New York City mayoral candidate Zohran Mamdani was called out for playing the victim card during a recent Bronx speech about Islamophobia.
He told the crowd that his aunt was a victim of Islamophobia in New York after the September 11 terrorist attacks.
“I want to use this moment to speak to the Muslims in New York City. I want to speak to the memory of my aunt,” he said, appearing to wipe away a tear, “who stopped taking the subway after Sept. 11 because she did not feel safe in her hijab.”
Critics slammed the Democratic nominee and self-declared socialist.
“According to Zohran the real victim of 9/11 was his auntie who got some (allegedly) bad looks,” Vice President J.D. Vance wrote on social media.
Others piled on, calling the story an outright lie after a LinkedIn account for the aunt, Masuma Mamdani, indicated that she was working in the African country of Tanzania at the time.
Records indicate she is his only Muslim aunt.
Conservative CNN commentator Ryan Girdusky speculated that Mr. Mamdani might have been referring instead to a close family friend he considered to be an aunt.
“He’s going to clear it up by saying, ’When I said my aunt, I mean a story I heard from my mom about someone she knew who was like an aunt to me,’ and [the] media is going to give him a pass out of cultural sensitivity towards third world ideas of extended families,” Mr.
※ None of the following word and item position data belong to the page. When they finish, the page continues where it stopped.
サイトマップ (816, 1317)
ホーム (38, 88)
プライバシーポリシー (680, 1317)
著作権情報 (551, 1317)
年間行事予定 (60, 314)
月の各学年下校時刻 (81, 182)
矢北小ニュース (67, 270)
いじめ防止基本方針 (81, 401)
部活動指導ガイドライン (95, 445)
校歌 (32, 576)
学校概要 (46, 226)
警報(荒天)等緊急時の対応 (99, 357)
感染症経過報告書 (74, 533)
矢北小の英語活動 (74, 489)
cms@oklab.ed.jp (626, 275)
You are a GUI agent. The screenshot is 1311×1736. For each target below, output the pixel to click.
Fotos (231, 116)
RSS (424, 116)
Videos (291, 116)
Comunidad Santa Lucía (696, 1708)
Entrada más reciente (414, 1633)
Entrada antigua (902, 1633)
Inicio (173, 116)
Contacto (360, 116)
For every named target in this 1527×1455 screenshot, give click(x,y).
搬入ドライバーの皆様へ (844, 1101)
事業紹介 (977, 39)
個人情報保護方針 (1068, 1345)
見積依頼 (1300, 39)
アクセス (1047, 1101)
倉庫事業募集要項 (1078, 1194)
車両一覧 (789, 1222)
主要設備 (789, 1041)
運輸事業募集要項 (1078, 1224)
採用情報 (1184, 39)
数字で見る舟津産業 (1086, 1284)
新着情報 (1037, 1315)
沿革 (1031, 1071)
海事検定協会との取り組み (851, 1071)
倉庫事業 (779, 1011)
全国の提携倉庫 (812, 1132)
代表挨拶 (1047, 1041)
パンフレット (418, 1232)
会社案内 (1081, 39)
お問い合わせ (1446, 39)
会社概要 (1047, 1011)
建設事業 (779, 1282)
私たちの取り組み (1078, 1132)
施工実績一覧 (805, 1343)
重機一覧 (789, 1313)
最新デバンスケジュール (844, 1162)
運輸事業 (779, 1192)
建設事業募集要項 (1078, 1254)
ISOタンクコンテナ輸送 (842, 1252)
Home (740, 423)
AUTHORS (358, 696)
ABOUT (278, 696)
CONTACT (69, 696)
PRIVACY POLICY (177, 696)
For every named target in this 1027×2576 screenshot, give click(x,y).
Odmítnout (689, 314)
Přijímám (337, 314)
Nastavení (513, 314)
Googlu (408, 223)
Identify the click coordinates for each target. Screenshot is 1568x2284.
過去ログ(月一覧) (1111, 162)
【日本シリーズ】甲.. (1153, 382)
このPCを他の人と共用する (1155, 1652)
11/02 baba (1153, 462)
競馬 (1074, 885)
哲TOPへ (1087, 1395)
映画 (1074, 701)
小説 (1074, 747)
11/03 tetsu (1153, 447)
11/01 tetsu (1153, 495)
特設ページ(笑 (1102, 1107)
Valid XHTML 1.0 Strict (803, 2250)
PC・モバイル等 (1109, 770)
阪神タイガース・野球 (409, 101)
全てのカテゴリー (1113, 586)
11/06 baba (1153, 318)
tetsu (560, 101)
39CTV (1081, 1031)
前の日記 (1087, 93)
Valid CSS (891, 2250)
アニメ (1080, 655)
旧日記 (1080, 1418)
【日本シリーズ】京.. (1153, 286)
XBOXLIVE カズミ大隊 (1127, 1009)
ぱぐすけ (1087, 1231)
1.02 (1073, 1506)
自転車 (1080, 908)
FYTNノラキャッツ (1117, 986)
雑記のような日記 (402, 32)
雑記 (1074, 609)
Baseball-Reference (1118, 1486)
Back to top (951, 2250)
Girdusky wrote.
Some accused Mr. Mamdani of ignoring the real victims of the terrorist attack, which killed thousands of people at the World Trade Center in New York, at the Pentagon outside the District of Columbia and on board the United 93 flight that crashed near Shanksville, Pennsylvania.
Several social media posts juxtaposed the tearful Mr. Mamdani with images of the iconic “falling man” who was photographed plummeting to his death on 9/11.
Lisa Cusack, chair of the Republican Central Committee in California’s 44th Assembly District, comprising several Los Angeles suburbs, called out Mr. Mamdani in a viral post about the fact that Muslims in the United States were treated far better than Christians in many Muslim-majority countries.
“My father grew up Christian in a Muslim country,” she wrote. “Both sides of his family had their property confiscated, they paid a special tax for being non-Muslim, many jobs were not available to them — certainly in the government — and they lived under frequent threats of government-sanctioned mob violence. NONE of this is done to Muslims in America, and everybody knows it.”
Mr. Mamdani has made his Muslim heritage part of his campaign, which is on a likely fast track to win the Nov. 4 election.
He cited his Muslim beliefs to help deflect criticism of his appearance with Imam Siraj Wahhaj, a suspect in the 1993 World Trade Center bombing. Mr. Mamdani said he was being singled out for criticism because of his Muslim faith.
Mr. Mamdani faces former Gov. Andrew Cuomo, a Democrat running as an independent, and Republican Curtis Sliwa in the Nov. 4 election.